The station’s 450-kW charging capacity allows for a significant reduction in charging times.
By Murray Slovick, Contributing Editor
Fast, convenient charging solutions increase the attractiveness of electric vehicles (EVs). Recently, the research consortium FastCharge presented a prototype for a 450-kW output charging station in Jettingen-Scheppach, located near the A8 motorway between Ulm and Augsburg, Germany. The charging capacity of the new fast charger is three to nine times as high as what’s currently possible with dc charging stations today.
At this ultra-fast charging station, electrically powered research vehicles from BMW and Porsche created as part of the project demonstrated charging times of less than three minutes for the first 100 kilometers of range or 15 minutes for a full charge (10-80% state of charge, SOC) of the BMW i3’s high-voltage battery, which has a net capacity of 57 kWh.
This was achieved using an intelligent charging strategy including precise preconditioning of the storage temperature at the start of charging, temperature management during the charging operation itself, and a coordinated charging capacity profile over time. The charging operation was carried out via a novel multi-voltage network on the vehicle side using a high-voltage dc-dc converter. It transforms the required 800-V input voltage of the charging station to the lower 400-V system voltage of the BMW i3 research vehicle. The system also gives the vehicle reverse compatibility, allowing it to be charged at both old and future charging stations.
A voltage of 900 V and an amplitude of 500 A yields the projected charging time of under 15 minutes assuming other technical challenges can be met, such as cooling down charging cables, plugs, and vehicle power sockets during the charging process, allowing for the use of more flexible cables with smaller diameters similar to today’s fuel hoses. For this solution, FastCharge has applied the plugs and standards of the Combined Charging System (CCS). Cooled HPC (high power charging) cables made by Phoenix Contact were used, which are fully CCS-compatible. The cooling fluid is an environment-friendly mixture of water and glycol. This makes maintenance comparatively straightforward as compared to hermetically sealed systems that use oil, for example, in terms of refilling the cooling fluid.
Participants of the three-year FastCharge project are (alphabetically): Allegro, BMW, Phoenix Contact, Porsche AG, and Siemens AG.

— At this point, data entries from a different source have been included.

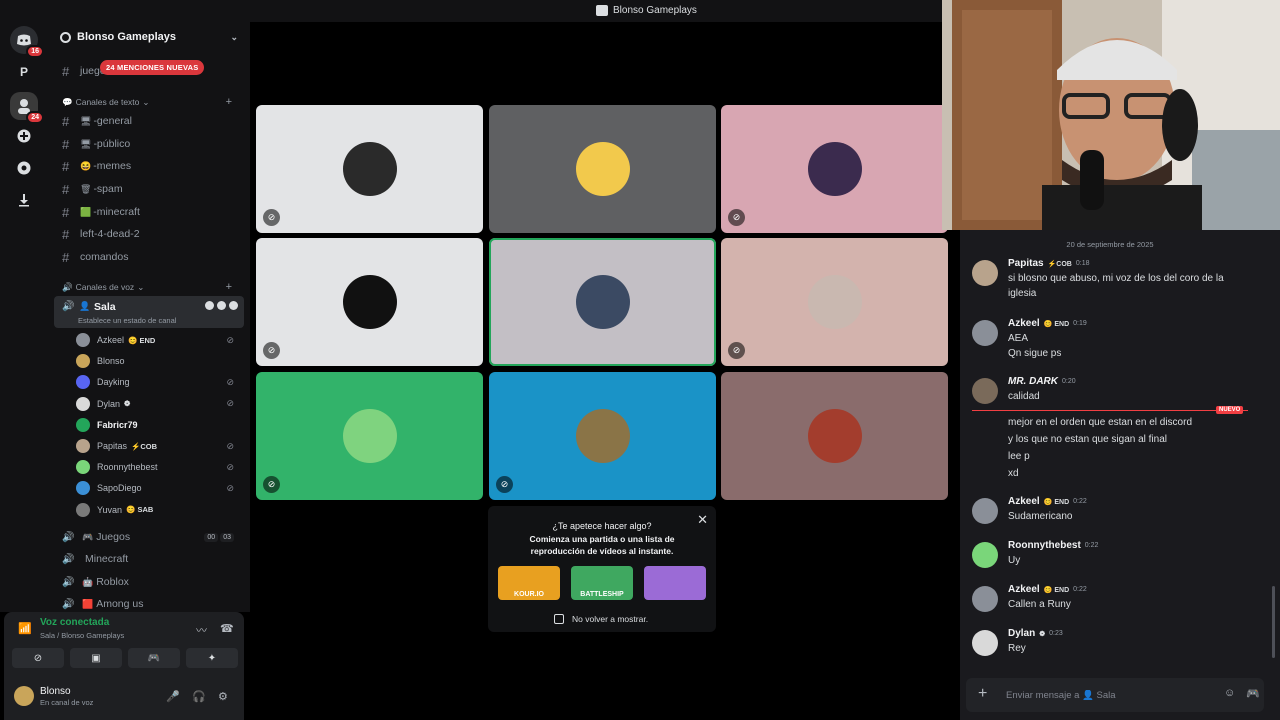  I want to click on message-author: Papitas, so click(1026, 264).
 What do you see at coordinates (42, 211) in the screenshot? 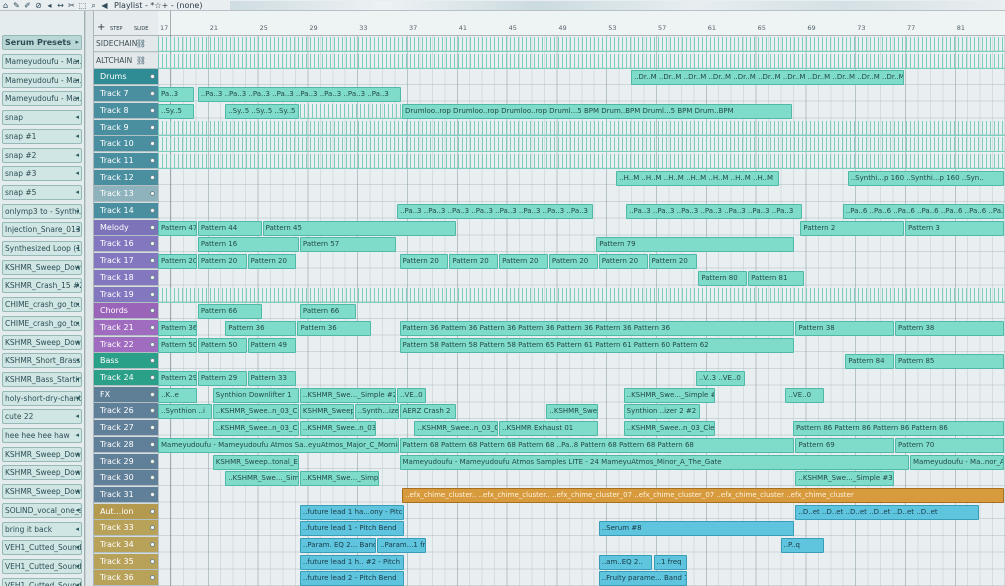
I see `browser-item: onlymp3 to - Synthi.. ◂` at bounding box center [42, 211].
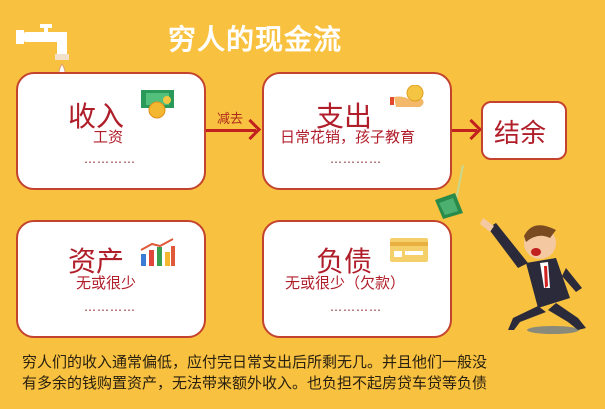  I want to click on description-line-2: 有多余的钱购置资产，无法带来额外收入。也负担不起房贷车贷等负债, so click(255, 383).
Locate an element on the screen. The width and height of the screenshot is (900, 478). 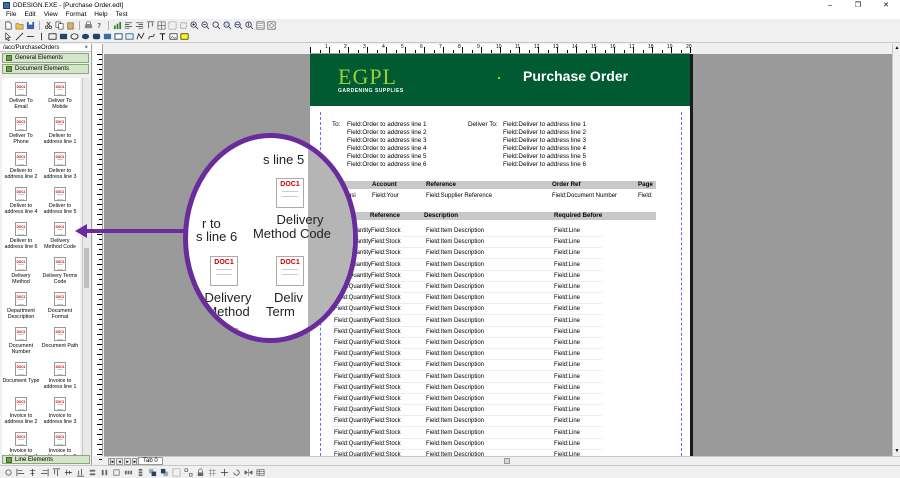
element-item: Delivery Terms Code is located at coordinates (60, 275).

The Siemens energy supply system being used in the project enables researchers to test the limits of the fast-charging capacity demonstrated by vehicle batteries. It can handle higher voltages of up to 920 V—the level anticipated in future electrically powered vehicles. The system integrates both the high-power electronics for the charging connections as well as the communication interface to the electric vehicles.
This charge controller ensures the output is automatically adapted so that different electric cars can be charged using a single infrastructure. The system’s architecture permits several vehicles to be charged at the same time.
To link the system to the public power grid in Jettingen-Scheppach, a charging container was set up with two charging connections as part of the project. One connection provides a charging capacity of 450 kW maximum, while the second can deliver up to 175 kW. In each case, the charging capacity provided automatically adjusts to the vehicle’s maximum permitted charging capacity. Both charging stations are now available for use free of charge for all CCS-compatible vehicles.